Namely, the degree range. Imagine a radar gun which shoots at an angle of 180 degrees. That’s a range of a full half-circle, analyzing the speed of essentially everything within the user’s field of vision. The car on the highway, but also the car behind it, the 18-wheeler a half-mile away, the cardinal in the sky above, and kids playing baseball across the street.
That would obviously be a pretty inefficient radar gun. Florida state law mandates that law enforcement officers use radar with an angle of 12 degrees to ensure accuracy.
But according to an investigation by WINK-TV, a number of sheriff’s and police departments across the state have been using the Python II, a model which shoots at an angle of 15 degrees.

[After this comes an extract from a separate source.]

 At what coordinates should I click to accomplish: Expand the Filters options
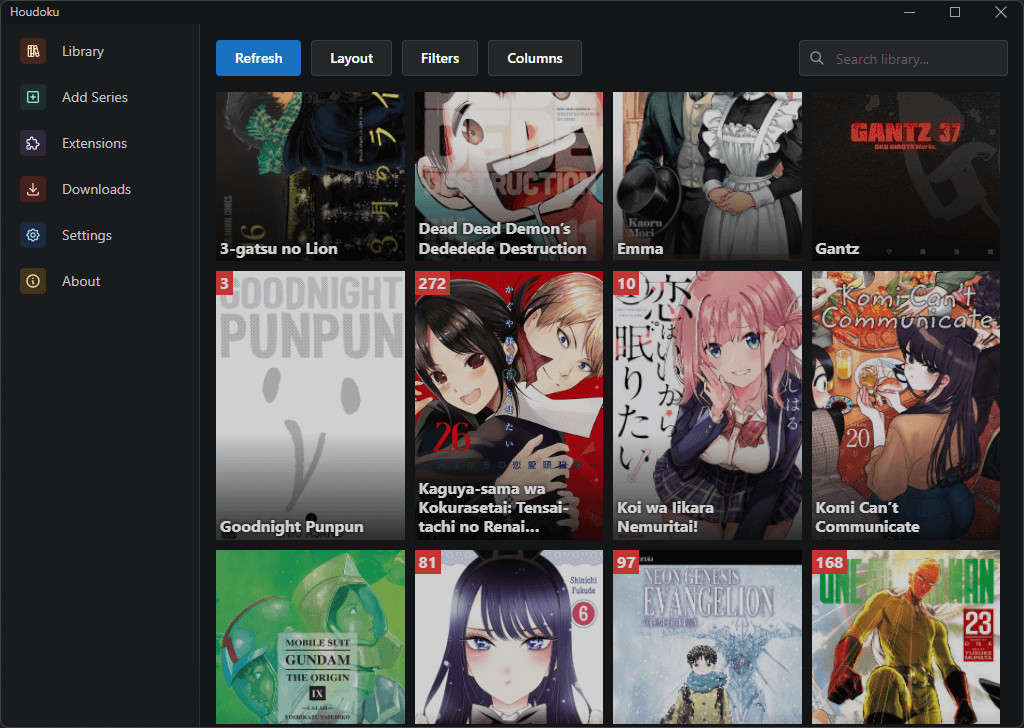tap(440, 58)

"This is going to cause significant problems for the Orlando Police Department, and for prosecuting cases going forward," attorney Matt Morgan of Morgan & Morgan told WKMG.
That three degree difference means that thousands of tickets could have been issued based on inaccurate readings. And those individuals – even those who were legitimately fined – may soon flood the state’s courts.

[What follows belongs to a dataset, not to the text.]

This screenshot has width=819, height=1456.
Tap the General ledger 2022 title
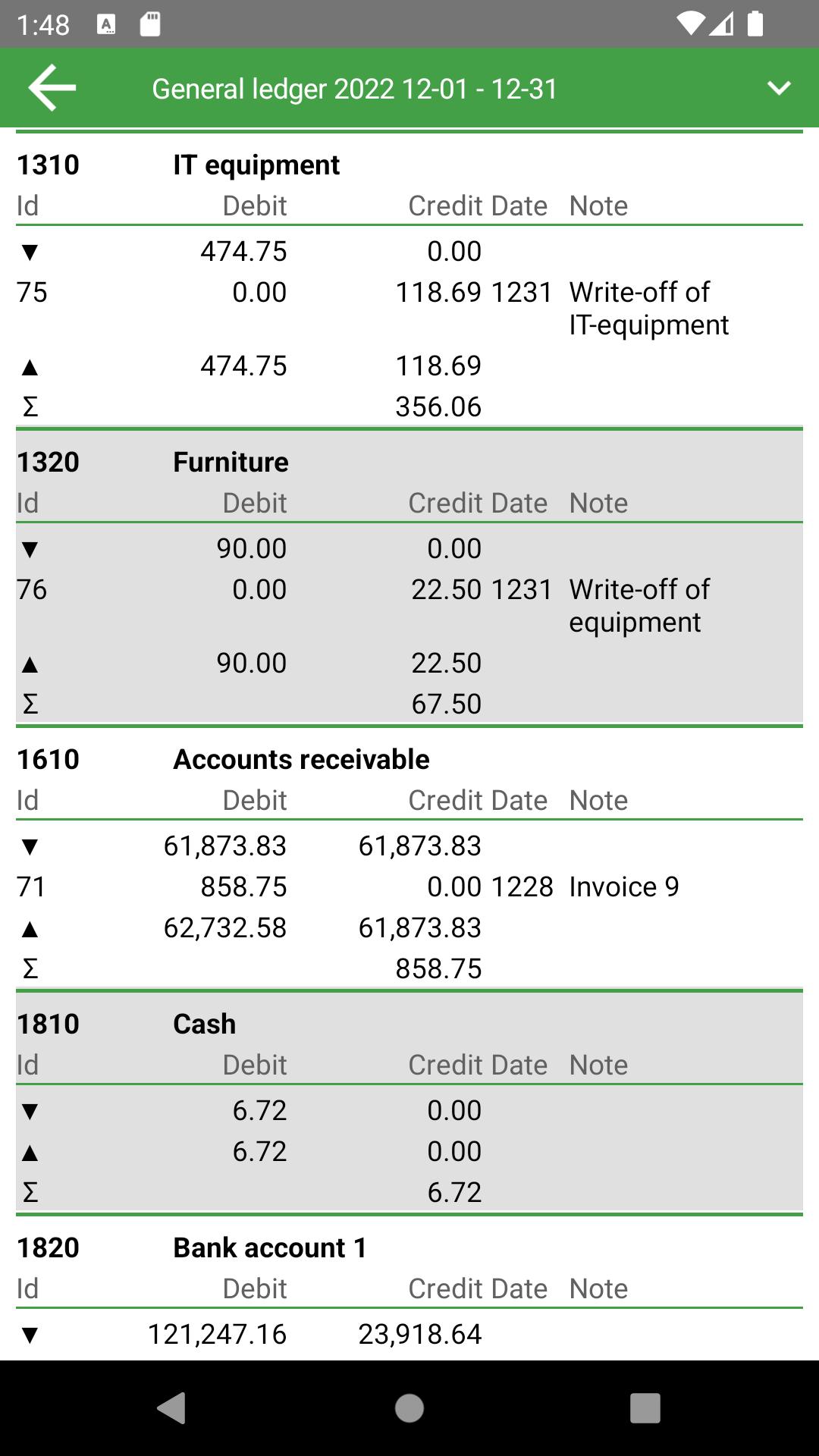click(355, 89)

"You will see some of the cases resurrected from the dead," Morgan said. "You will have people come forward and challenge tickets they got in the past, claiming the 'gun was defective,' and their case should be overturned."
In the last ten years, the Lee County Sheriff’s Office has issued nearly 52,000 speeding tickets, and most of those were based on readings from the Python II. Reimbursement for those fines could cost the state millions. Individuals could even seek damages for other penalties they suffered due to the ticket. Increased insurance rates, for example, or lawyer fees.

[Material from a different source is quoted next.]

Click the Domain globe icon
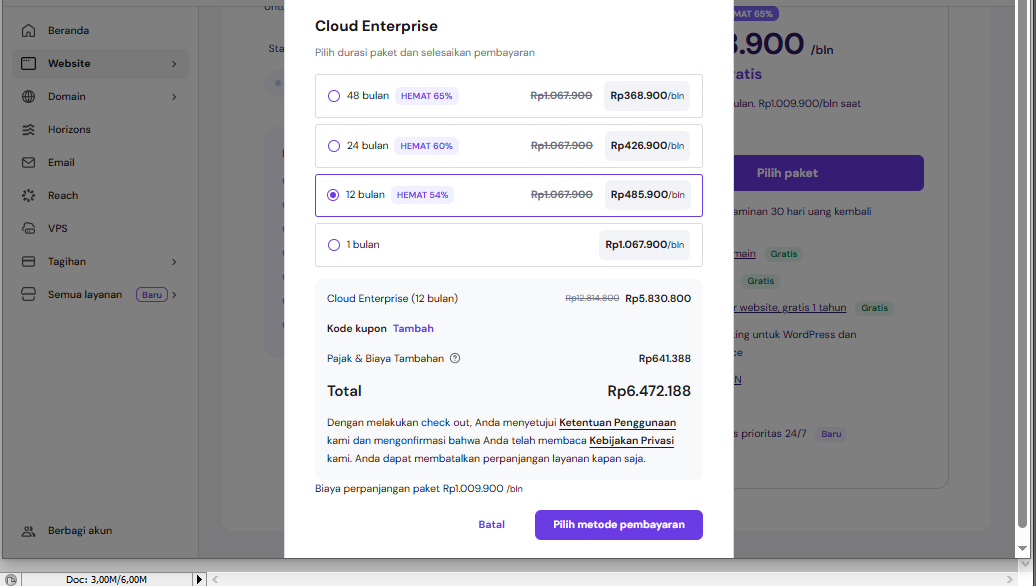 tap(29, 97)
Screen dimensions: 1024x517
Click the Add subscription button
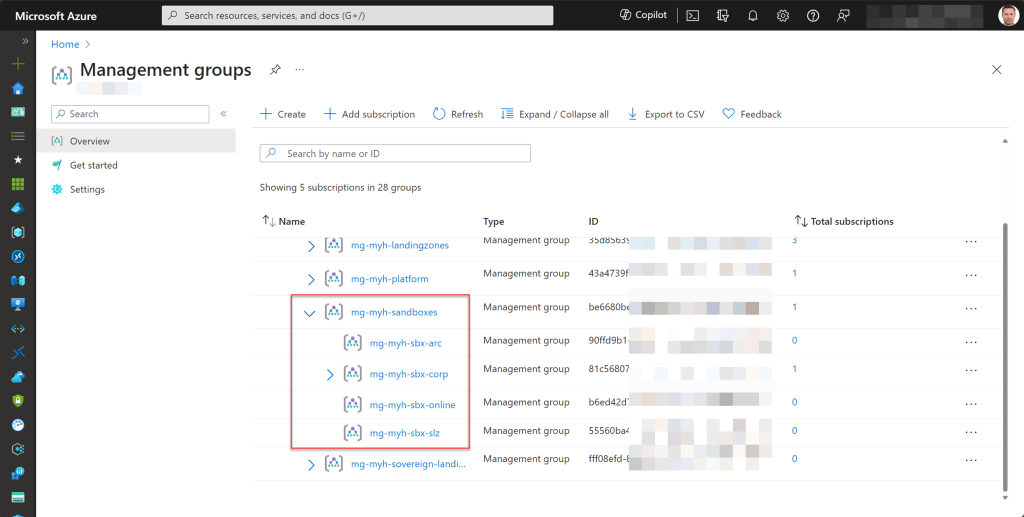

The repercussions could even go beyond the issue of speeding. Many individuals stopped for speeding could have then been arrested for secondary offenses. Drug possession charges, for example, which stemmed from the search of a car stopped for speeding, could be challenged based on the faulty radar gun.
"If I was representing a client, the first thing I’d say is, 'OPD show me the gun used to clock my client'," Morgan said. "If you can’t show me, I’d like the case thrown out."
Even if Florida police correct the problem immediately, it’s impossible to say how long the repercussions could last. Large-scale flubs by law enforcement tend to breed distrust among the population. It could be years before people stop taking Florida police departments to court over routine fines.